KOB
KOB

Reputation: 4545

Setting a default value based on another value

I have the following Pydantic model:

from pydantic import BaseModel
import key

class Wallet(BaseModel):
    private_key: str = Field(default_factory=key.generate_private_key)
    address: str

I want address to have a default_factory as a function that takes a private_key as input and returns an address. My intentions would be something along the lines of the following:

address: str = Field(default_factory=key.generate_address(self.private_key)

How can I achieve this?

Upvotes: 9

Views: 9308

Answers (4)

KOB
KOB

Reputation: 4545

With Pydantic v1, I was able to achieve it using a root_validator. Note that Pydantic v2 deprecated root_validator in favor of model_validator.

class Wallet(BaseModel):
    address: str = None
    private_key: str = Field(default_factory=key.generate_private_key)

    @root_validator
    def get_address(cls, values) -> dict:
        if values.get("address") is None:
            values["address"] = key.generate_address(values.get("private_key"))
        return values

Not sure if this is the best way to achieve this though

Upvotes: 2

Steve Williams
Steve Williams

Reputation: 66

Further to Hernán's answer (apologies, I do not have enough reputation to edit or comment on it!) this answer is perfect, however in Pydantic 2.0 the @validator decorator is deprecated.

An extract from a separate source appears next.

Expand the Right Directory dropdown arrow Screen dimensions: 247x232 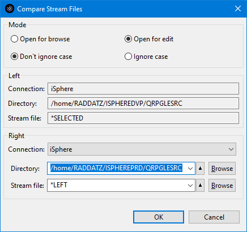click(190, 168)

To achieve what I wanted, I used the @model_validator decorator instead with the after mode.

So in this example:

class Wallet(BaseModel):
private_key: str = Field(default_factory=key.generate_private_key)
address: str = "" # "" seems better than None to use the correct type

@model_validator(mode="after")
def set_default_address(self):
    if self.address == "" and self.private_key is not None:
        self.address = key.generate_address(self.private_key)
    return self

Upvotes: 1

richin13
richin13

Reputation: 47

For Pydantic v2 users you can use a computed_field decorator to achieve this behavior:

from pydantic import BaseModel, computed_field
import key

class Wallet(BaseModel):
    private_key: str = Field(default_factory=key.generate_private_key)

    @computed_field()
    def address(self) -> str:
        return self.private_key

More details on pydantic.fields.computed_field

Upvotes: 3

Hernán Alarcón
Hernán Alarcón

Reputation: 4099

Another option is to just use @validator because in it you can access previously validated fields. From the documentation:

  • validators are "class methods", so the first argument value they receive is the UserModel class, not an instance of UserModel.
  • the second argument is always the field value to validate; it can be named as you please
  • you can also add any subset of the following arguments to the signature (the names must match):
    • values: a dict containing the name-to-value mapping of any previously-validated fields

Example:

class Wallet(BaseModel):
    private_key: str = Field(default_factory=key.generate_private_key)
    address: str = "" # "" seems better than None to use the correct type

    @validator("address", always=True)
    def get_address(cls, address: str, values: Dict[str, Any]) -> str:
        if address == "" and "private_key" in values:
            return key.generate_address(values["private_key"])
        return address

It can be argued that @validator should be preferred over @root_validator if you just want to generate a value for a single field.

There are two important aspects of this approach that must be considered:

  1. The "previously-validated fields" from the documentation means that in your case private_key must be defined before address. The values of fields defined after the field that is validated are not available to the validator.

  2. If the field that is validated has a default value and you still want the validator to be executed in that case, you have to use always=True.